Much has been written already about his twelve guideposts, and I have nothing new to add to those already glowing (and well deserved) comments. What I did find most illuminative and refreshing is his comments on how to behave at the job interview. It is in this chapter that this book becomes helpful to even the non actor. In this chapter/section, Shurtleff urges all people to realize that ultimately the pressure in the job interview is on the employer and that a good prospect will immediately put the interview board at ease. All too often actors become so self centered and fail to realize that their performance is really about their audience, not them. The same is true therefore of the job interview. It is about the employer, not the employee.

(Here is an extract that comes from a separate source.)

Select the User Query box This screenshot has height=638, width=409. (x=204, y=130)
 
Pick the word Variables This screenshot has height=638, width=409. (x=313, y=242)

As a teacher, Audition has been most helpful to me as it has provided objective certainty to an area filled with far too many subjective judgements. In other words, Shurtleff has helped define the skills and tasks necessary to train actors in a manner that will help them transition successfully from the educational venue to the professional market. He has given us clear, active objectives to teach toward.
In Audition, Shurtleff articulates what constitutes good, effective acting. Once that becomes defined clearly, then success becomes not a nebulous ideal, but rather a concrete proposition.
If this is not in your theatre library, it is time you add it now.